I have a macro that will add some extra columns to an existing model and performs some data cleansing as per business requirements.
After the data been cleansed, what is the best way to delete the unwanted columns?
Suppose an input data(model) may have millions of columns and we don’t care what are the other columns other than the known columns that are to be deleted.
Below code in a dbt model can select the columns in the list but I don’t know how to delete/not select the columns in the list. Any thoughts?
{% set columns_to_delete = ["column_1", "column_2", "column_3"] -%}
select
{% for column in columns_to_delete %}
{{ column }},
{% endfor %}
I have checked that {% for column **not** in columns_to_delete %} is not working.
hey @s.chaser!
I am unsure if by I don't know how to delete/not select the columns in the list you’re wanting to exclude them from a query or literally drop the specific columns from a table’s ddl.
If you’re just wanting to exclude a set of columns, you can utilize dbt_utils.star like this:
select
{{ dbt_utils.star(from=ref('my_model'), except=["exclude_field_1", "exclude_field_2"]) }}
from {{ ref('my_model') }}
If you need to specifically drop them from a table (assuming you’re using a snowflake warehouse), I imagine you could create a macro like this:
{% macro drop_cols(schema, table, col_list = [], debug = true) %}
{% set sql %}
alter table {{target.database}}.{{schema}}.{{ table }} drop
{% for col in col_list %}
{{col}}
{% if not loop.last %},{% endif %}
{% endfor %}
{% endset %}
{% log(sql, true) %}
{% if not debug %}
{{ run_query(sql) }}
{% endif %}
{% endmacro %}
The result showing that 3 columns already dropped as expected from DATA_DROP_COLUMNS,
with below error messages:
Completed with 1 error and 0 warnings:
Database Error in model drop_columns (models\drop_columns\drop_columns.sql)
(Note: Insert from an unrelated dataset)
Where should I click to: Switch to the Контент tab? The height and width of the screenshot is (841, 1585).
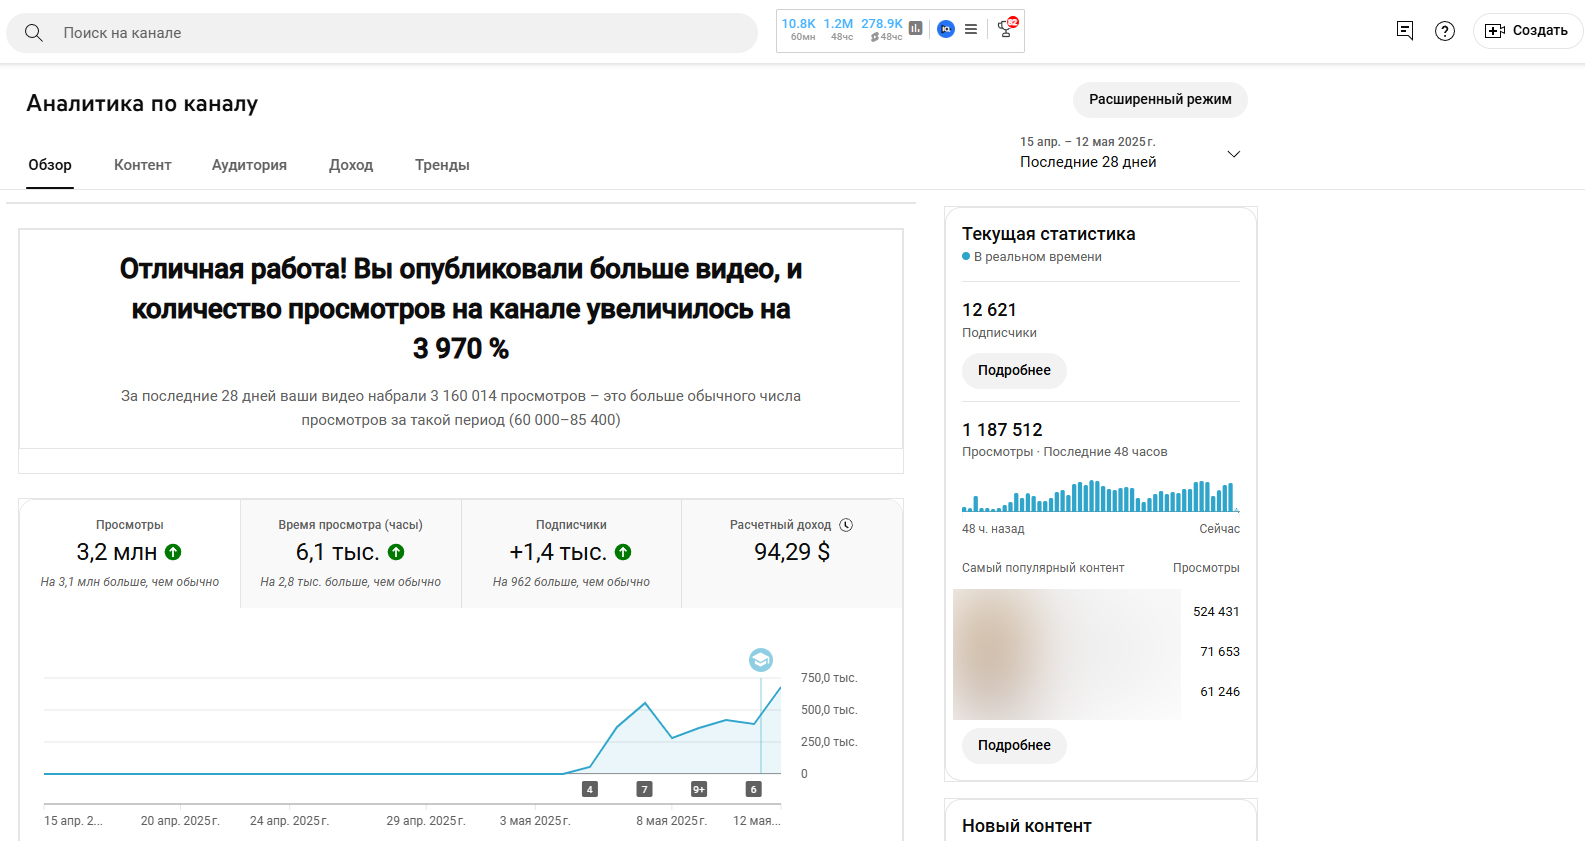pyautogui.click(x=142, y=165)
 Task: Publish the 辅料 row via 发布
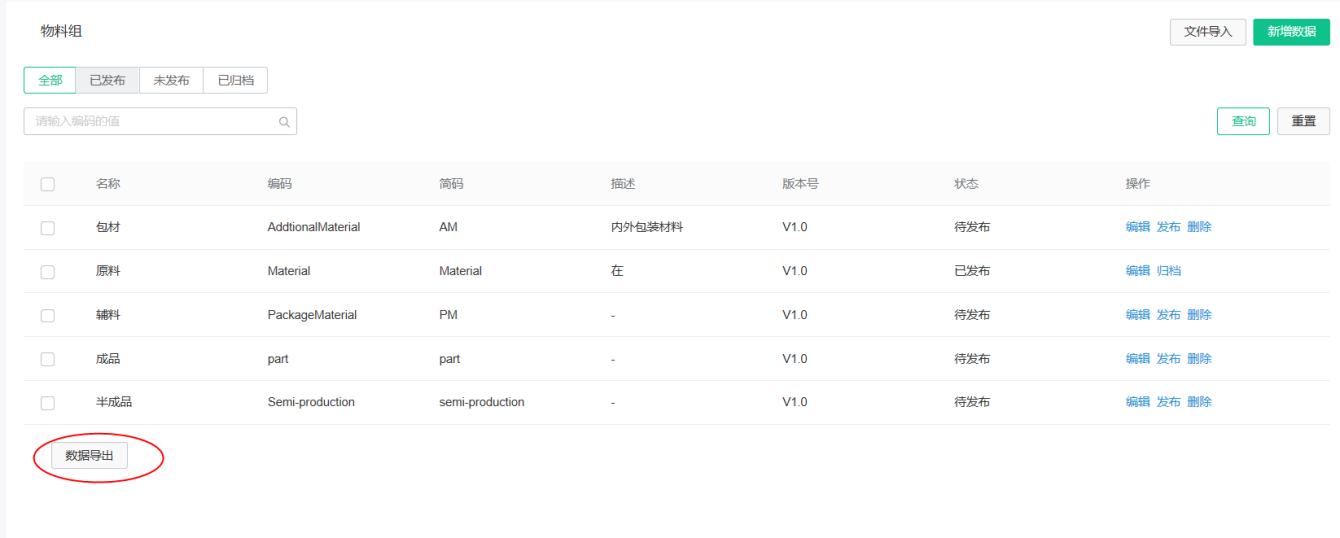pos(1169,315)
001003 (42000): SQL compilation error:
syntax error line 7 at position 0 unexpected '|'.
syntax error line 13 at position 6 unexpected ')'.
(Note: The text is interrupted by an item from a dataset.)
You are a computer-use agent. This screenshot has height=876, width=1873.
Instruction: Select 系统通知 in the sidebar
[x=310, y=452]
Need spent more time to figure out what’s going on here
Happy Holidays! In this situation, the macro was written to be run as a stand alone run-operation like so: dbt run-operation drop_cols --args '{schema: xxx, model_name: DATA_DROP_COLS, col_list: ['COL2', 'COL3', 'COL4']}'.
Completed with 1 error and 0 warnings:
Database Error in model drop_columns_hook (models\drop_columns\drop_columns_hook.sql)
001003 (42000): SQL compilation error:
syntax error line 1 at position 30 unexpected 'DELETE'.
Are you able to point out what I have done wrong here?
Thanks for the link @Reidwil — I have read multiple times of the linked info, still have no clue how to fix it with my limited understanding.
I don’t see any syntax error here
ohh my god, I am sweating now…I was blinded!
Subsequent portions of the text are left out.